Microsoft

Microsoft Corp. is testing artificial intelligence (AI) models to rival those of OpenAI that it could sell to developers in a move that could portend increased competition between the two allies.

The software giant, which has pumped more than $13 billion into OpenAI, is developing models from OpenAI, Chinese AI startup DeepSeek, Meta Platforms Inc. and Elon Musk’s xAI as potential OpenAI replacements in Microsoft Copilot, according to a report in The Information, which cited a person involved in the project.

Microsoft’s AI division, under the helm of Mustafa Suleyman, has completed training for a family of models, internally called MAI, that perform on par with leading models from Anthropic and OpenAI on generally accepted benchmarks. The division is also training reasoning models which use chain-of-thought techniques that could compete directly with OpenAI’s models, the report said.

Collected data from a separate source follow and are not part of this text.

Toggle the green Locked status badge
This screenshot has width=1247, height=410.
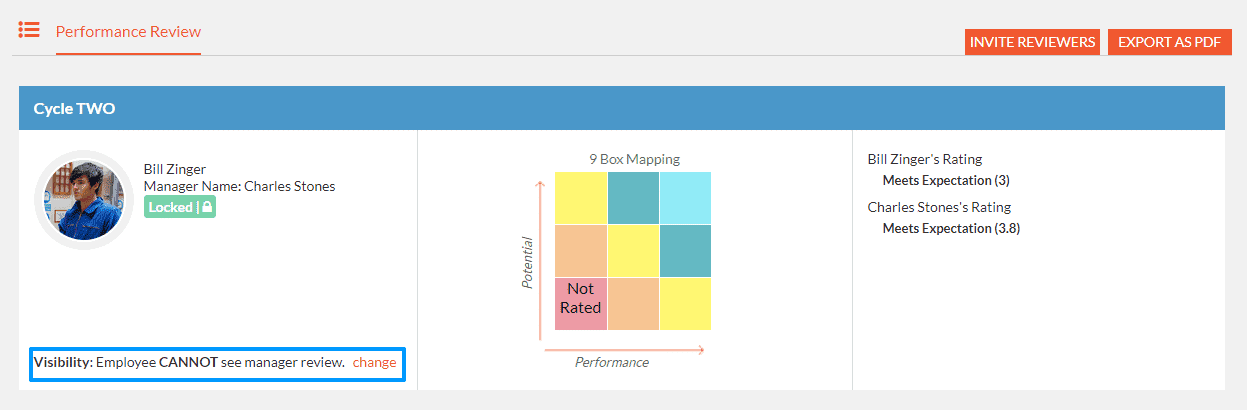[180, 207]
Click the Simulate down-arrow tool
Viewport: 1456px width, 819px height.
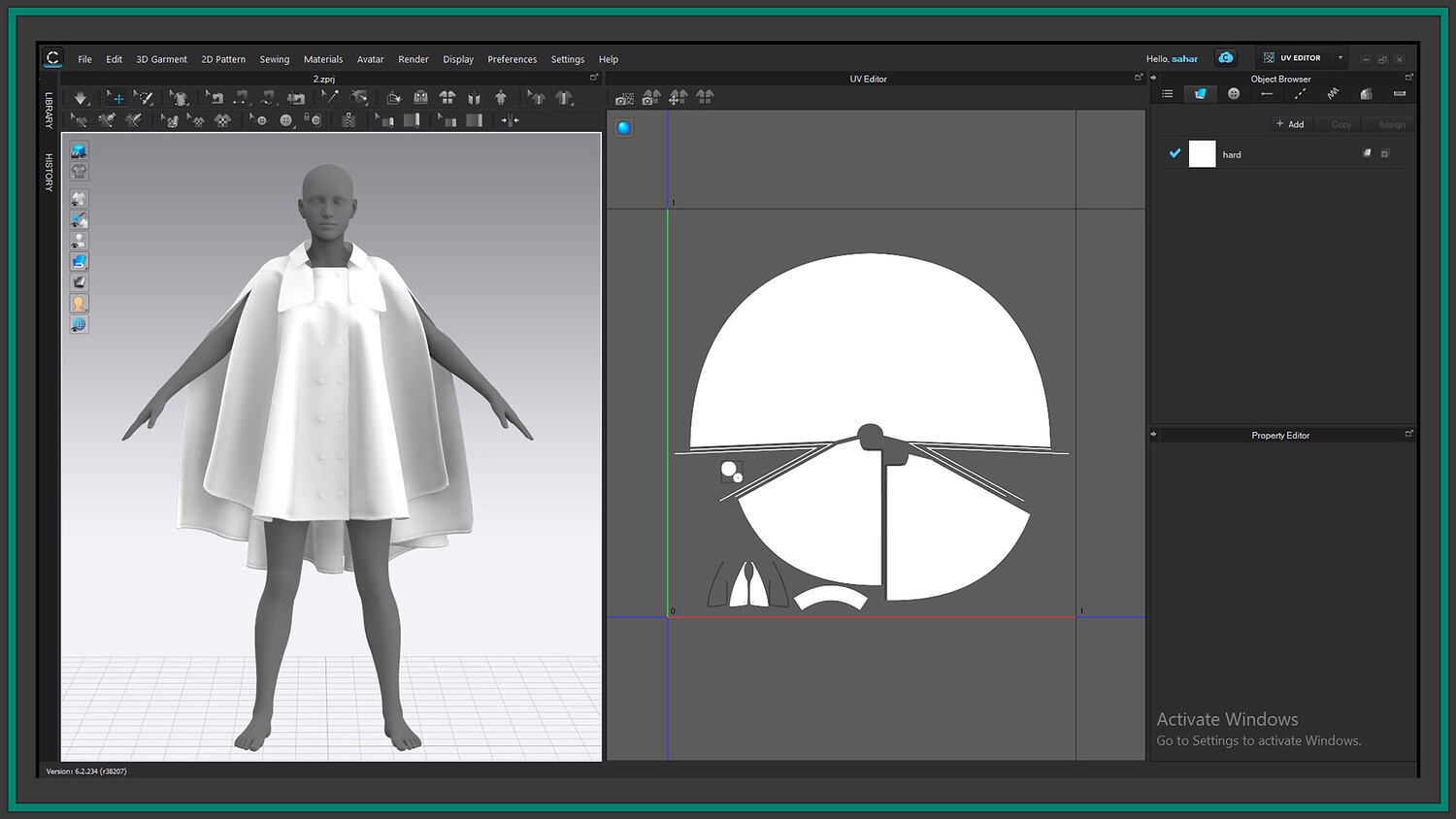pos(81,98)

Suleyman’s team is already experimenting with swapping out MAI models for OpenAI’s models in Copilot, the report said, and is considering releasing the MAI models later this year as an application programming interface. Such an arrangement would let third-party developers integrate MAI models into their own apps.

Microsoft and OpenAI were not immediately available for comment.

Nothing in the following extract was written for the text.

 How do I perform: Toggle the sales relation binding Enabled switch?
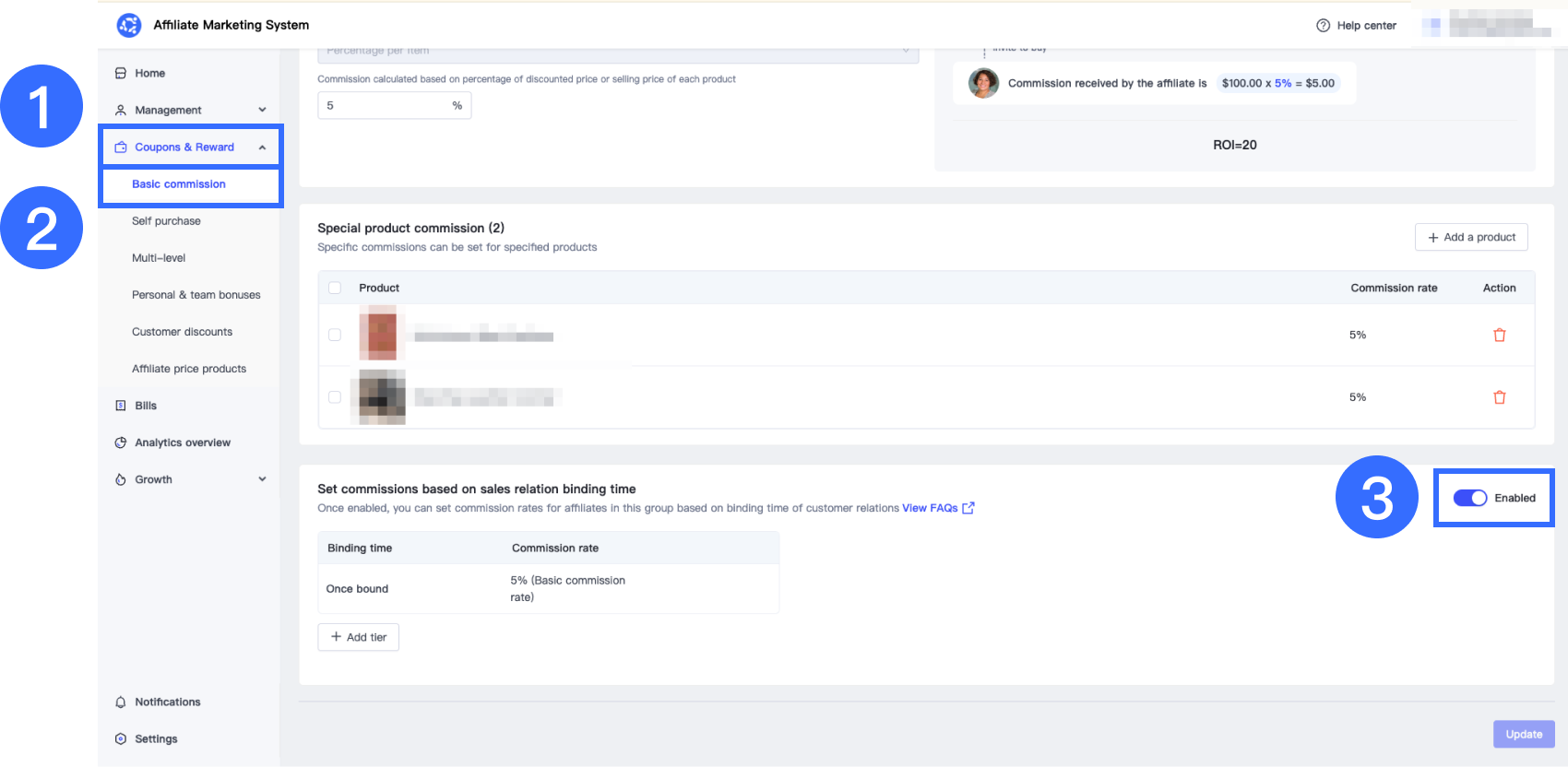(x=1469, y=498)
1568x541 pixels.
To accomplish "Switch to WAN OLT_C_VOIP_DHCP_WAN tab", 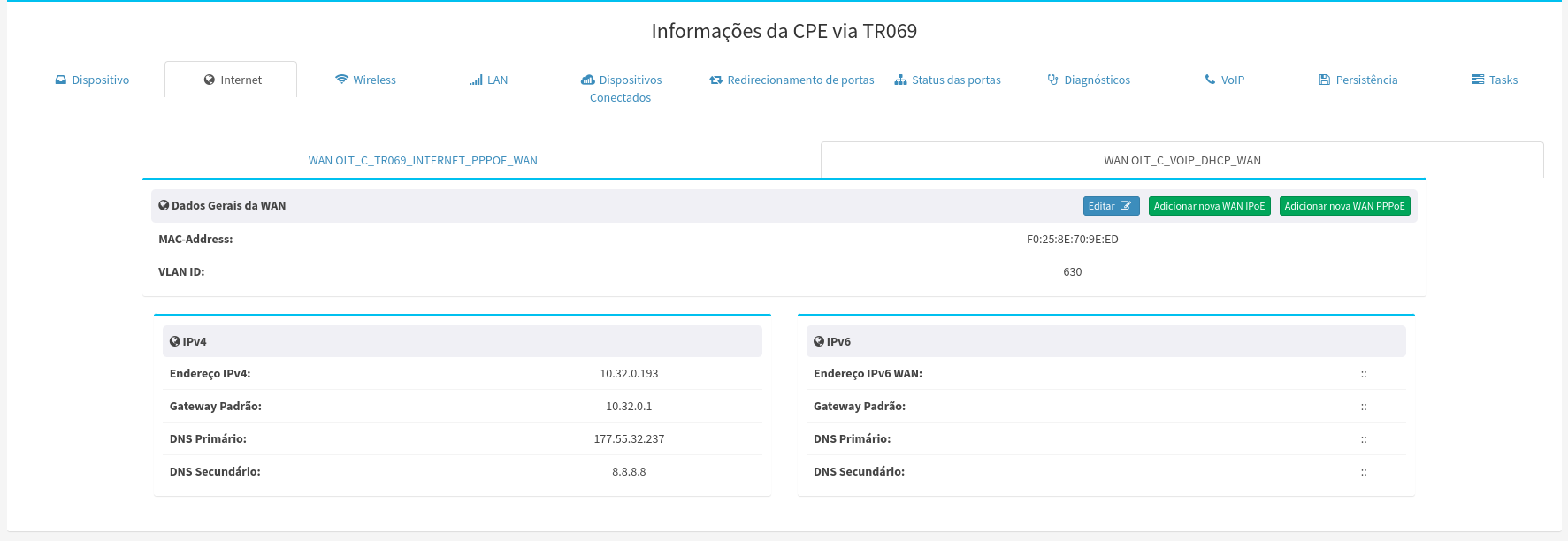I will 1182,160.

The machinations by Microsoft represent a move by the company to increasingly be less dependent on OpenAI’s ChatGPT as the two companies make the inevitable journey from cooperation to competition. For a few years, Microsoft has poured billions of dollars into the Sam Altman-led startup to become a leader in AI while also supporting its technology as a bedrock of Microsoft’s strategy. When Microsoft announced Copilot in 2023, for example, it said it used OpenAI’s ChatGPT-4 model.

But there have been growing signs that Microsoft is weaning itself from OpenAI. In December, Reuters reported that the Redmond, Wash.-based behemoth had been working on adding internal and third-party AI models to undergird Microsoft 365 Copilot and rely less on underlying technology from OpenAI.

Microsoft’s embrace of reasoning models underscores a general movement by AI’s biggest players to embrace the new category of specialized language models. Reasoning models are designed to break down complex problems into smaller, manageable steps and solve them through explicit logical reasoning. Unlike general-purpose large language models (LLMs) that generate direct answers, reasoning models are specifically trained to show their work and follow a more structured thought processes.